The routing number is also known as the ABA (America Bankers Association) routing transit number (RTN), a nine-digit code that’s printed on the bottom of checks and other types of financial documents. It essentially denotes the state or region where the bank account was opened and the name of the bank on which the check was drawn.
Routing numbers aren’t secret or sensitive information. They’re simply a way for banks to sort payments. Here are four ways to find it:
- The fastest way to find a routing number is to simply open your checkbook and look at the bottom. The routing number is typically printed on the bottom-left corner, bookended by two little symbols that look a bit like colons with a bolded vertical dash. You’ll find the same numbers on deposit slips, if you have those handy.
To the right of the routing number is your account number, but keep in mind that the position of the account and routing numbers is reversed on some checks. Most account numbers are 10 to 12 digits, while the routing number is always nine.
- Can’t find your checkbook? Log into your online banking account and go to your account summary or user profile. Many banks list the routing number there. You can even call the bank to get the info if you’re really old-school.
- If you don’t have your login for your bank account nearby, you can do a general search for routing number at your bank’s website. The website MagnifyMoney has links to the eight biggest banks in America where you can search for the routing number.

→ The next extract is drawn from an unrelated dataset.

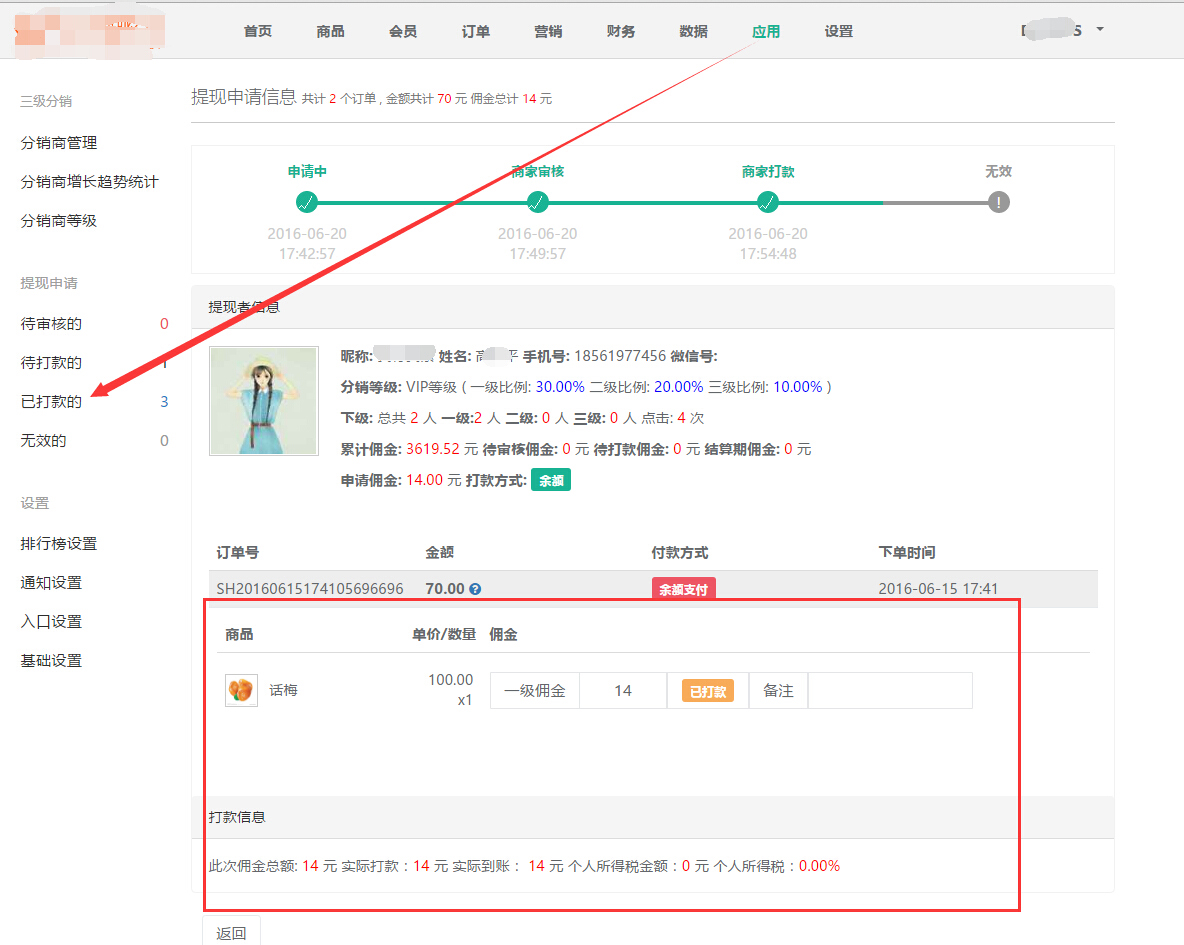
Task: Open the 应用 menu tab
Action: coord(766,31)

- Still stumped? Search for your financial institution on the ABA routing number website. You can type your bank’s name and location, and it will kick back the routing number for your branch.
NOW THAT’S INTERESTING
Check writing skyrocketed in the U.S. after World War II. Within a few years, billions of checks were flowing through banks all over the country, and branch managers were forced to employ several people just for the purpose of processing checks. That’s when engineers developed those funky numbers on the bottom of the checks – they can be read by machines, and thus, checks can be processed much more quickly.